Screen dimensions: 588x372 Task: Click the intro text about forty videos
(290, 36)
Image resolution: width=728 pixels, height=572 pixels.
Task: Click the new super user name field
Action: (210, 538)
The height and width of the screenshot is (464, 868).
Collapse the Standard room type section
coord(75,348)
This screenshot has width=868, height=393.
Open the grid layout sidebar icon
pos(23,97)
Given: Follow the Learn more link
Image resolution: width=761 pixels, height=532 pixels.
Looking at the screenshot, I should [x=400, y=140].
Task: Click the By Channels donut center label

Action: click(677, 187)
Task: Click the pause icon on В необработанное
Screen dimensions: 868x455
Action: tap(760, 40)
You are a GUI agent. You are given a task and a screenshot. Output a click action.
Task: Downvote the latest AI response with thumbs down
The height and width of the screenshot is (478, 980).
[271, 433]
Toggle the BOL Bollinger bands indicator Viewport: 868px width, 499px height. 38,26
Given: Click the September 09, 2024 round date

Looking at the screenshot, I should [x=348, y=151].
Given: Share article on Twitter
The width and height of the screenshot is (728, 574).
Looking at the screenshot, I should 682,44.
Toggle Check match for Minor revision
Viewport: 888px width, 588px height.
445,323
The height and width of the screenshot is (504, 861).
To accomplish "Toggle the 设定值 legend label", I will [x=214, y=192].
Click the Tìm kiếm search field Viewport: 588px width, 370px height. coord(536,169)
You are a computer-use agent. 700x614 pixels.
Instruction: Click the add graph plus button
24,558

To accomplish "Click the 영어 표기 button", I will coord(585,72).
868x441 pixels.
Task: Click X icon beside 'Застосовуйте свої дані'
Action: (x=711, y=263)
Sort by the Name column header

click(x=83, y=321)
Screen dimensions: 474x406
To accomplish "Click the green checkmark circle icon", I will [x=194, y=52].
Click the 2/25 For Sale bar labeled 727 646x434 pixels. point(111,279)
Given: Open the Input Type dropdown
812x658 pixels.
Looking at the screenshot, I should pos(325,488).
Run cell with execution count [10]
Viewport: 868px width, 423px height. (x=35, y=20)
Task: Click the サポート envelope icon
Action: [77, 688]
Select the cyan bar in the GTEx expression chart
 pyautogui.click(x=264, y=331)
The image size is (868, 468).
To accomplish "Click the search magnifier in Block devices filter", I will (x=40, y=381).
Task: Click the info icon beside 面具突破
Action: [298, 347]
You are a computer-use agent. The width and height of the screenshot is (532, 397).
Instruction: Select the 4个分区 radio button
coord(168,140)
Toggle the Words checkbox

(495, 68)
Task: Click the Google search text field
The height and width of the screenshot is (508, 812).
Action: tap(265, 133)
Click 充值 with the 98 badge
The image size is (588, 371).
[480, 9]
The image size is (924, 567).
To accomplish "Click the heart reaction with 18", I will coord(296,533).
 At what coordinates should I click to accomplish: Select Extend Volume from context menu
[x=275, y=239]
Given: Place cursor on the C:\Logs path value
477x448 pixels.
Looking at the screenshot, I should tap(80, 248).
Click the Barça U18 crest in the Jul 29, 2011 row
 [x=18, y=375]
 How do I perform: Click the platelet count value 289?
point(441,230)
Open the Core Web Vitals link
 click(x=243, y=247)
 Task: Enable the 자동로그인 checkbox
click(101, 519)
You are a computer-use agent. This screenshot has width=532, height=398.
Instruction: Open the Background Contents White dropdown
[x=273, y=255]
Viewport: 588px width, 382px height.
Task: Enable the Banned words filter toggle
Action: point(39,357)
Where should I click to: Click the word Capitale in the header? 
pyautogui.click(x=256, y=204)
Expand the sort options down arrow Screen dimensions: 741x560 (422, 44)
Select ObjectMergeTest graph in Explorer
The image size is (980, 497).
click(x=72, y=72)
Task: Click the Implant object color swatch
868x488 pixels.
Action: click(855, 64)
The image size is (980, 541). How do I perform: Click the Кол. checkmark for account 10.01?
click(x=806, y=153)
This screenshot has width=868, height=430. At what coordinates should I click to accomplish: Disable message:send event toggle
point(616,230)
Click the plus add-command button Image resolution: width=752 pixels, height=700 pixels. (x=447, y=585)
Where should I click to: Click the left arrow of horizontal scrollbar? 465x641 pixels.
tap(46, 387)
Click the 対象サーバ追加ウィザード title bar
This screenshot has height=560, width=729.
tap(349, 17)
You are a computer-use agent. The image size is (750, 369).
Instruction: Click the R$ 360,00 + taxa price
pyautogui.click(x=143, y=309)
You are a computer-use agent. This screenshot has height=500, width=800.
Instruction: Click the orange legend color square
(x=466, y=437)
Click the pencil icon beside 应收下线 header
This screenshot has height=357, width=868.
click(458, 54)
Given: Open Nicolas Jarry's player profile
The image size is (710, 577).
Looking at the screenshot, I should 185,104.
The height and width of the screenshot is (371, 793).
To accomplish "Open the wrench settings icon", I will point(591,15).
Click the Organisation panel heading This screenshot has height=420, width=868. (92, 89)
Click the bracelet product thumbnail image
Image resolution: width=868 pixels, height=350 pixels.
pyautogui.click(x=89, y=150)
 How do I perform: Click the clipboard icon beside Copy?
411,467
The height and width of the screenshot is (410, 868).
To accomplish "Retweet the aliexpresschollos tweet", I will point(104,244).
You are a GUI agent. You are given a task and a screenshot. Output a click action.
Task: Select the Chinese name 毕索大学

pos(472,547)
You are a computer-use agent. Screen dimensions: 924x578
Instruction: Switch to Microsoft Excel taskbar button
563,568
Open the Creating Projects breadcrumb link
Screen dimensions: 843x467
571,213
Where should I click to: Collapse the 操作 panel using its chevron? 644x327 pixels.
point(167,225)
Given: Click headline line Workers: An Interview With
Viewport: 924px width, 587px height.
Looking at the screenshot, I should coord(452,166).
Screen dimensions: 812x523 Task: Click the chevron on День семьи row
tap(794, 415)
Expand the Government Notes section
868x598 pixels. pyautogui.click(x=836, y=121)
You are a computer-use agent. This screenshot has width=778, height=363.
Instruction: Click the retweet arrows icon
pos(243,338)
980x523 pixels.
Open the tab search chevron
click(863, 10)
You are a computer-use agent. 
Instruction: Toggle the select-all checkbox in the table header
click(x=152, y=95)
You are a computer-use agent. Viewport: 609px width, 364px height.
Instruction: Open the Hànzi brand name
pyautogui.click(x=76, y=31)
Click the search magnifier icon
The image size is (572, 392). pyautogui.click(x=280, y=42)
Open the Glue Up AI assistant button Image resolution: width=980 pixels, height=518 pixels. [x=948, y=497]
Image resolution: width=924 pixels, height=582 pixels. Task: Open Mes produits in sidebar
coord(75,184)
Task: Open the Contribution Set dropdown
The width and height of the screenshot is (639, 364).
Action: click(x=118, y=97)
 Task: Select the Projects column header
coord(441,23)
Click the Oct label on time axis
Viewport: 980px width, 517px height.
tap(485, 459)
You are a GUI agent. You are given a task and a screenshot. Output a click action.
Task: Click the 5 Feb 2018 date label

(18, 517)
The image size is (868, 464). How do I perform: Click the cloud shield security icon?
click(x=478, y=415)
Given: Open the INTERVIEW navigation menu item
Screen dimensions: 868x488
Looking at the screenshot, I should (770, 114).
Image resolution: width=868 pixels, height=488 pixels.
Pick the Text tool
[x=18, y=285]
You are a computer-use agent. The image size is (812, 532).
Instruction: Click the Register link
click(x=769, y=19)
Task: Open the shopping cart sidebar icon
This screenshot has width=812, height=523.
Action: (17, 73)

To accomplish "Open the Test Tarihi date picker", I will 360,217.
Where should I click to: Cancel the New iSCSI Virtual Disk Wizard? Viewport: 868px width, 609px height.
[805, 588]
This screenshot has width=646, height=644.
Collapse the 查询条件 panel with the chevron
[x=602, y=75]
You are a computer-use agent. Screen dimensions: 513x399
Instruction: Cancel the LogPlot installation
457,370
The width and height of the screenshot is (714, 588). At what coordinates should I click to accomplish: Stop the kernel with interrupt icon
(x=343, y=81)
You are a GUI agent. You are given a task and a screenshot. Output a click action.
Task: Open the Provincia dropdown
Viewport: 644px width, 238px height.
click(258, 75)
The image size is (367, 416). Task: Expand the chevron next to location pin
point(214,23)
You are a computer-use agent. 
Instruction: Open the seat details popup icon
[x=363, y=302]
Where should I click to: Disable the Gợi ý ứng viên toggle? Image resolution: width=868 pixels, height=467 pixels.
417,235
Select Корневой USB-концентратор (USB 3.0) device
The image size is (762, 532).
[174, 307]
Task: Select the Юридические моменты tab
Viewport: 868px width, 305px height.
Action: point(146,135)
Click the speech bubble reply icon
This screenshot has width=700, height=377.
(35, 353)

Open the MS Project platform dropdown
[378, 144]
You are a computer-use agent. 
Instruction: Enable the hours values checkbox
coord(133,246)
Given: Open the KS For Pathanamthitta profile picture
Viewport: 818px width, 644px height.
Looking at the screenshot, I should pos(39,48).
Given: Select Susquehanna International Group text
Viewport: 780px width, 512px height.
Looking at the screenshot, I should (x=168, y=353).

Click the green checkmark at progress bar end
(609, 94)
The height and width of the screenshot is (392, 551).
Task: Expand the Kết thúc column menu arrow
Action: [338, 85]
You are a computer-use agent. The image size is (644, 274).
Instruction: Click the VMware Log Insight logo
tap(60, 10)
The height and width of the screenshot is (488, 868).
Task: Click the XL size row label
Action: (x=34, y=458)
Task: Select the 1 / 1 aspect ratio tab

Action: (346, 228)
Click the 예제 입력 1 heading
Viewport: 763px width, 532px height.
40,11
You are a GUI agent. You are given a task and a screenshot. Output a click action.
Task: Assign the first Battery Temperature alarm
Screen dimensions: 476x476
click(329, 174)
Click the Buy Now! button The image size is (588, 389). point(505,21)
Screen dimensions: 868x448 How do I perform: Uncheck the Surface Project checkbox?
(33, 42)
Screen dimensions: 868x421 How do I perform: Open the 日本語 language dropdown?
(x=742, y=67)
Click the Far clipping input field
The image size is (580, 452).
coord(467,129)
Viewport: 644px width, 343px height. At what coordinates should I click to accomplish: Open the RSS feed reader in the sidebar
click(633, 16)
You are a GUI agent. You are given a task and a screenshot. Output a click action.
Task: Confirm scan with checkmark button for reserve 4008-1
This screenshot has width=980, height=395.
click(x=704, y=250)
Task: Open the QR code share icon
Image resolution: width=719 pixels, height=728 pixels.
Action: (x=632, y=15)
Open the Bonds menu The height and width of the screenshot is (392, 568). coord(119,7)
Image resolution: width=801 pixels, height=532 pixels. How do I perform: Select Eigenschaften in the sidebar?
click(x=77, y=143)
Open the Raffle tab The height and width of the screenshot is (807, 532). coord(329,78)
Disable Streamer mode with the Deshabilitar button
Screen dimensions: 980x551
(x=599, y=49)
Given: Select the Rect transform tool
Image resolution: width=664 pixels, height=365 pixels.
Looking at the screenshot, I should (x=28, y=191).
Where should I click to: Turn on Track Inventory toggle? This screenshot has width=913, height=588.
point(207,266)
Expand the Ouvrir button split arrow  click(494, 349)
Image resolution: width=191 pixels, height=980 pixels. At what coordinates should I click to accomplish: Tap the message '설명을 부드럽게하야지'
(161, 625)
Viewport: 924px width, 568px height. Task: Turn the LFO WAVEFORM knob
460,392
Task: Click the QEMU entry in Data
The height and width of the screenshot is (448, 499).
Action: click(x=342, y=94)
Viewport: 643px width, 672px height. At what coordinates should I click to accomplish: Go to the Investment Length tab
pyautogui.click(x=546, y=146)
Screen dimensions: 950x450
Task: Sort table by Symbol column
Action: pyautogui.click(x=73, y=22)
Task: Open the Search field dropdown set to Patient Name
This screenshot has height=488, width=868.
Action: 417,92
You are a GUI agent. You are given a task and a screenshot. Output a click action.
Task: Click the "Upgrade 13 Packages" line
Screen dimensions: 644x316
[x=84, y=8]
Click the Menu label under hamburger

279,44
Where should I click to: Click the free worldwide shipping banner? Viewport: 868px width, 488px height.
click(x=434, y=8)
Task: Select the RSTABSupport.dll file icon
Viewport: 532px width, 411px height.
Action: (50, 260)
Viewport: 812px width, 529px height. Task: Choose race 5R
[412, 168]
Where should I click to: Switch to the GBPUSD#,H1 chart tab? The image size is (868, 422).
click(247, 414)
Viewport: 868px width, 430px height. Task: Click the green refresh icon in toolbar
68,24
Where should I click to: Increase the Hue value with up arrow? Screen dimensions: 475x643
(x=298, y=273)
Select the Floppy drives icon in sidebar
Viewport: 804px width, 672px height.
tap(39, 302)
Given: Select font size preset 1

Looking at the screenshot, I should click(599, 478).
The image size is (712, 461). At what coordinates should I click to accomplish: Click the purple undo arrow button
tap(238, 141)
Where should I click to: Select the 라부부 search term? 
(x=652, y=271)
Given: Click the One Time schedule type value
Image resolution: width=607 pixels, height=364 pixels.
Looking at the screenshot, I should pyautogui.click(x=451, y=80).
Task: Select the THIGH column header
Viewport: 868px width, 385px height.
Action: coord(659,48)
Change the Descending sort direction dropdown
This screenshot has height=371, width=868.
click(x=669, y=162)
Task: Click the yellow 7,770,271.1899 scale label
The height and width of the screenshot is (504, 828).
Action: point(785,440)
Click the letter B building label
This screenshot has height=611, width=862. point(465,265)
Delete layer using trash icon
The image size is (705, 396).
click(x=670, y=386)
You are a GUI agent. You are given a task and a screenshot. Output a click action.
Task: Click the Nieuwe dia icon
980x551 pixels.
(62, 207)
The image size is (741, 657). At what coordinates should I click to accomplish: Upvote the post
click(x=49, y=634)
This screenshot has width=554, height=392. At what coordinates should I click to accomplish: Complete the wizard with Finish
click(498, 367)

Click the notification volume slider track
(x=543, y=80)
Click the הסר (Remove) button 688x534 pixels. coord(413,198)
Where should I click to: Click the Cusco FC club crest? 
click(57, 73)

+--

■ WHAT TO WORK ON: Restate word for word the lines in the material above from the one with "The height and width of the screenshot is (508, 812)." to the one with "Given: Place cursor on the C:\Logs path value"; both of those lines count, and nothing else does.

■ WRITTEN ANSWER:
The height and width of the screenshot is (508, 812).
Action: tap(265, 133)
Click 充值 with the 98 badge
The image size is (588, 371).
[480, 9]
The image size is (924, 567).
To accomplish "Click the heart reaction with 18", I will coord(296,533).
 At what coordinates should I click to accomplish: Select Extend Volume from context menu
[x=275, y=239]
Given: Place cursor on the C:\Logs path value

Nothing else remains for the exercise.